WORK ITEM >> Reproduce only the lines from the line containing "جاده چالوس از" to the end of the entries below, including both of those lines.

SUPPLIED RECORDS >>
————

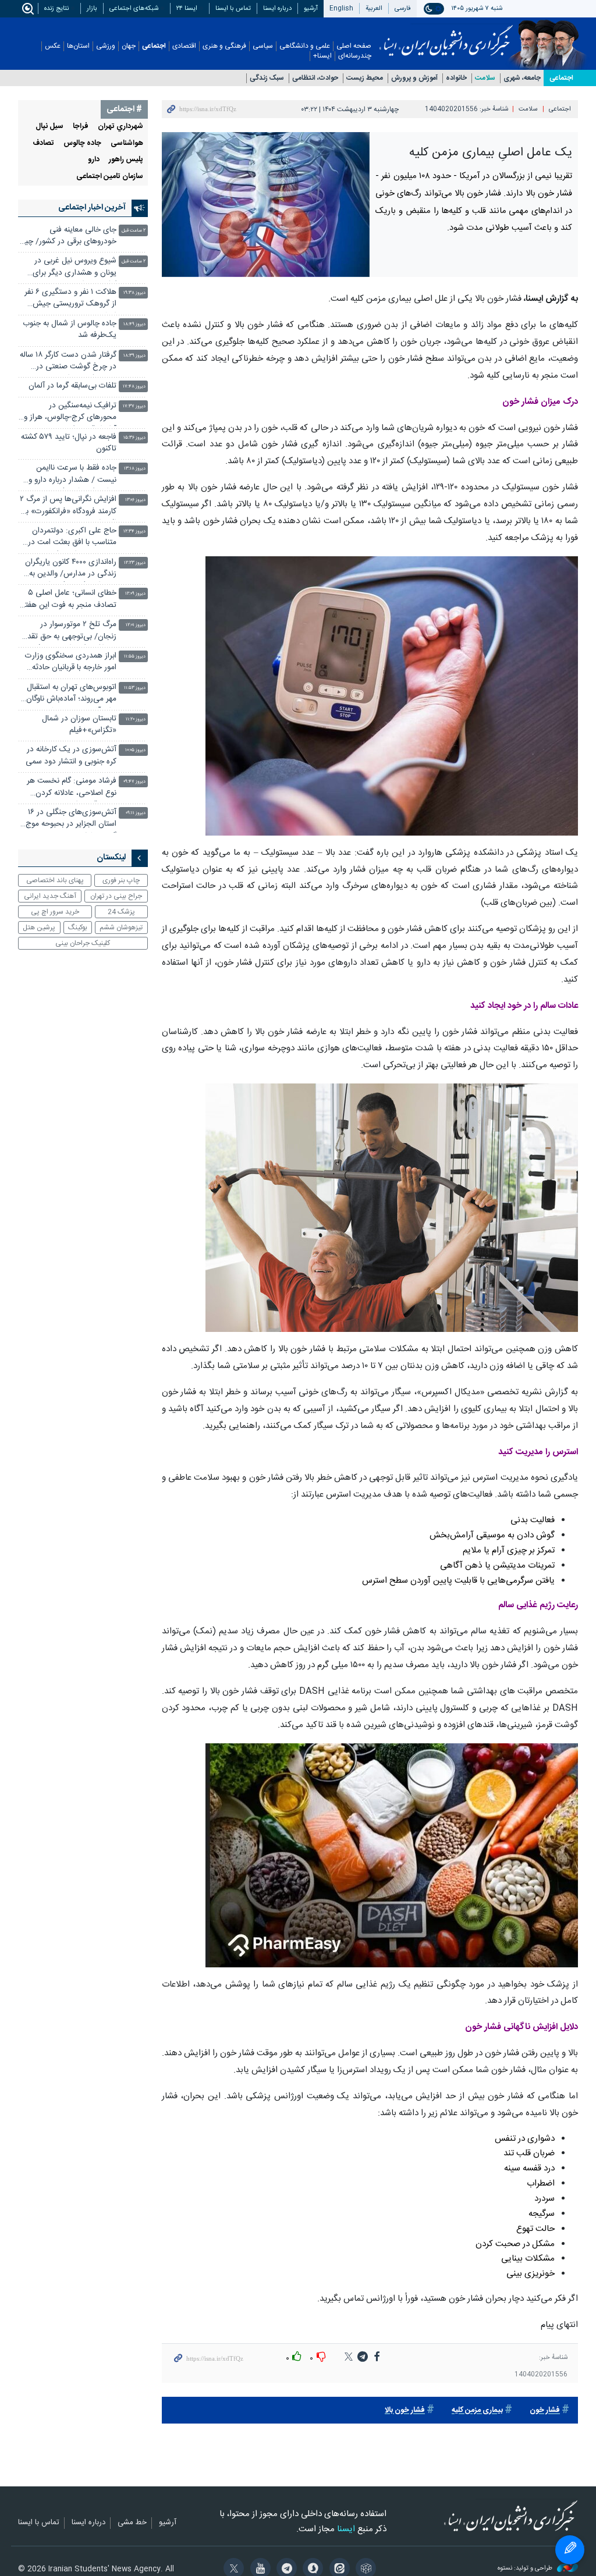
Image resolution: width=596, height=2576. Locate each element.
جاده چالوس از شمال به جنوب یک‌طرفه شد (69, 330)
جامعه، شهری (522, 78)
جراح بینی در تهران (116, 896)
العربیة (374, 8)
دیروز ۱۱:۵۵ (135, 656)
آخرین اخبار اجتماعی (92, 208)
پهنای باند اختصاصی (55, 880)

————

WRITTEN SOLUTION >>
جاده چالوس از شمال به جنوب یک‌طرفه شد (69, 330)
جامعه، شهری (522, 78)
جراح بینی در تهران (116, 896)
العربیة (374, 8)
دیروز ۱۱:۵۵ (135, 656)
آخرین اخبار اجتماعی (92, 208)
پهنای باند اختصاصی (55, 880)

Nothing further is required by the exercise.